You are aware, gentlemen, that at the time of the establishment of the metrical system the decimal division had been extended to the measurement of angular space and of time. Numerous instruments were even made according to the new system. As to time, the reform was introduced too abruptly, and, we might say, without enough discretion, and it came into conflict with old habits and was quickly abandoned; but as to the division of angular space, in which the decimal division presented many advantages, the reform sustained itself much better, and is still used for certain purposes. So, the division of the circumference into 400 parts was adopted by Laplace, and we find it constantly employed in the Mecanique Celeste. Delambre and Mechain used, for the measurement of the are of the meridian from which the metre was derived, repeating circles divided into “grades.” Finally, in our own time, Colonel Perrier, Chief of the Geographical Division of our Department of War, has used instruments decimally divided, and at the present time logarithmic tables appropriate to that method of division are in course of calculation.
But it is especially when it is a question of making long calculations of angular space that the decimal system presents great advantages. In this respect we find, so to speak, only one opinion expressed by scientists.
The Conference at Rome, which brought together so many astronomers, geodetists, eminent topographers—that is to say, the men most competent and most interested in the question—expressed in respect to it a desire, the high authority of which it is impossible to mistake.
It is, therefore, now evident that the decimal system, which has already done such good service in the measurements of length, volume, and weight, is called upon to render analagous services in the domain of angular dimensions and of time.

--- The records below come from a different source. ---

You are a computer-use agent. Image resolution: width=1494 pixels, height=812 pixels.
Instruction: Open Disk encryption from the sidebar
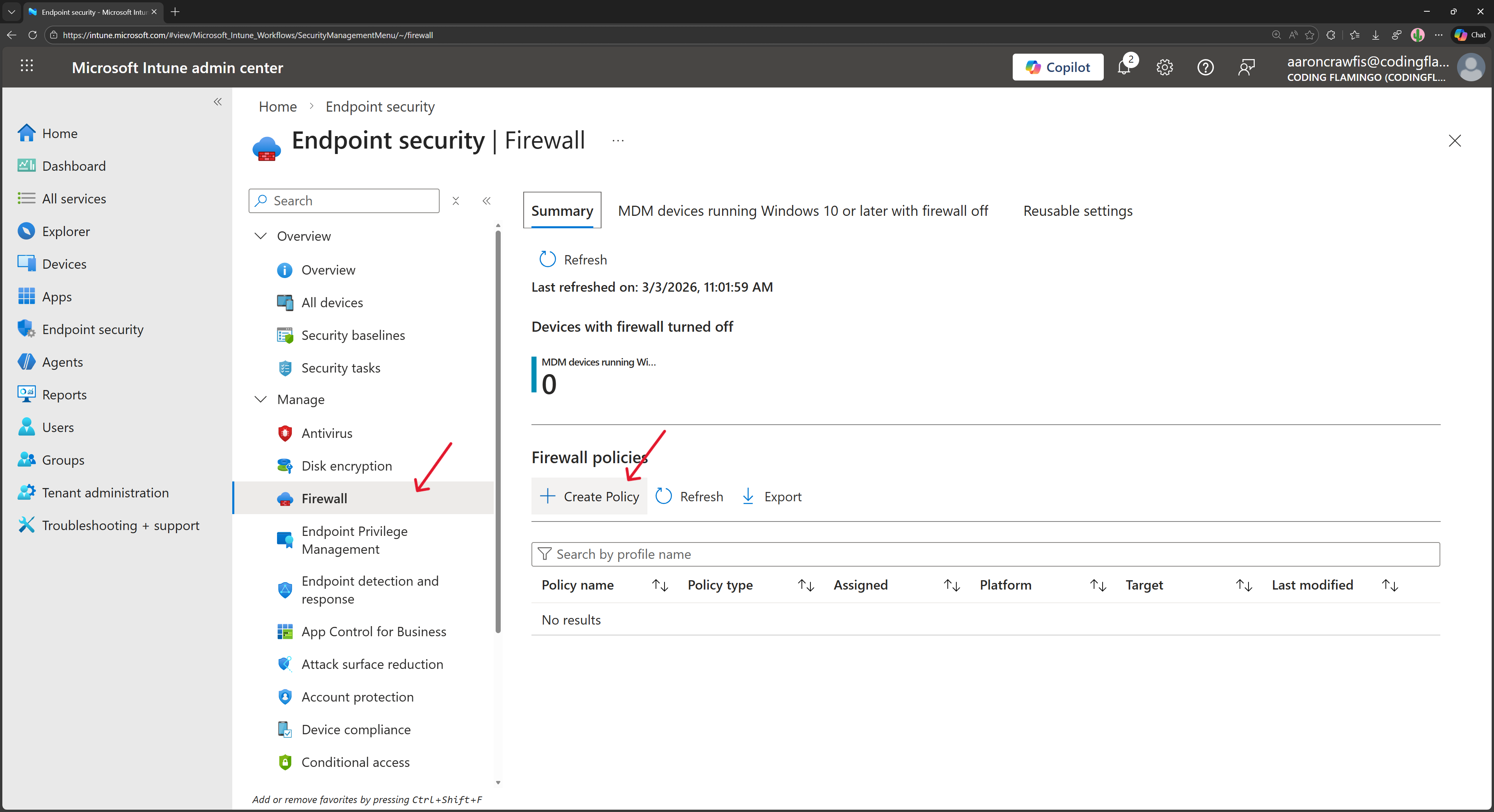[347, 466]
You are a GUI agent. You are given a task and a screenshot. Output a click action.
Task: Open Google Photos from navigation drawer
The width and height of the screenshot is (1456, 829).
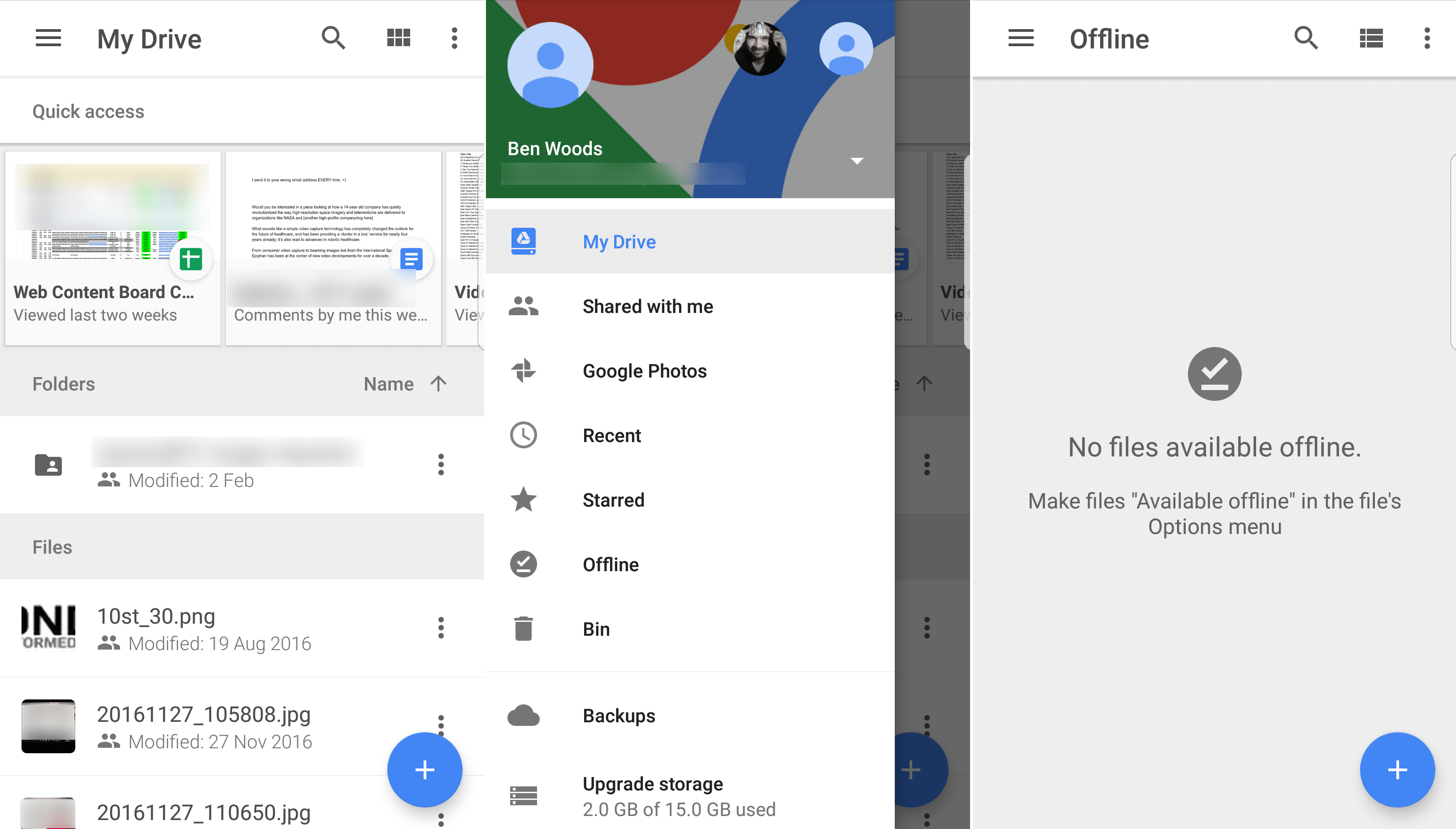[644, 371]
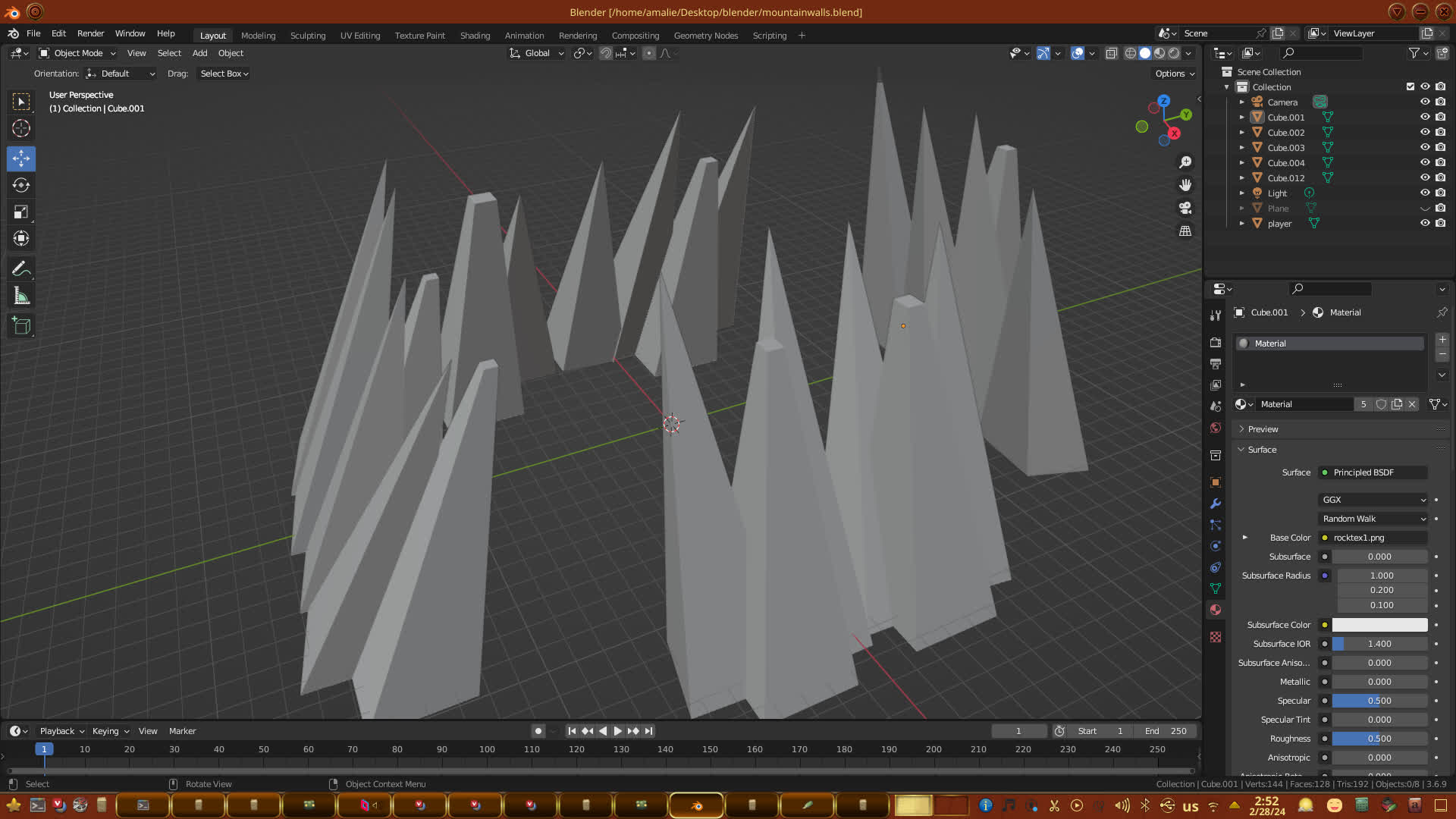Uncheck the Collection exclude checkbox

point(1410,86)
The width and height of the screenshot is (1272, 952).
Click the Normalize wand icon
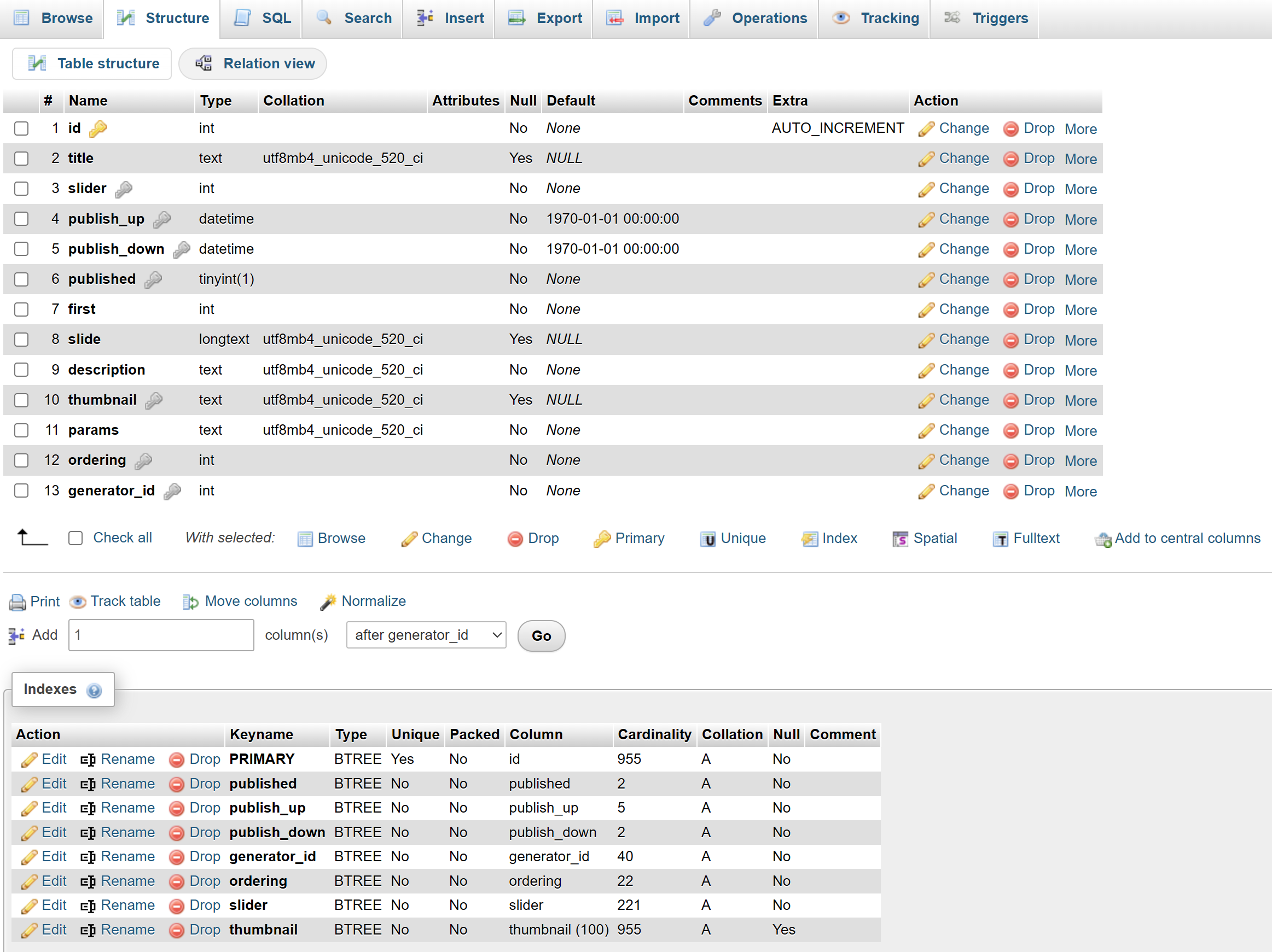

I know that this question of the decimal division encounters legitimate doubts, principally as to its application to the measurement of time. It is feared that we want to destroy habits fixed for centuries, and upset established usages.
In this respect, gentlemen, I think that we ought to be fully satisfied. The teachings of the past will be respected. It will be perceived that if we failed at the time of the Revolution, it is because we put forward a reform which was not limited to the domain of science, but which did violence to the habits of daily life. It is necessary to take the question up again, but with due regard to the limits which common sense and experience would prescribe to wise and well-informed men.
I think that the character of the reform would be well defined by saying that it is intended especially to make a new effort towards the application of the decimal system in scientific matters.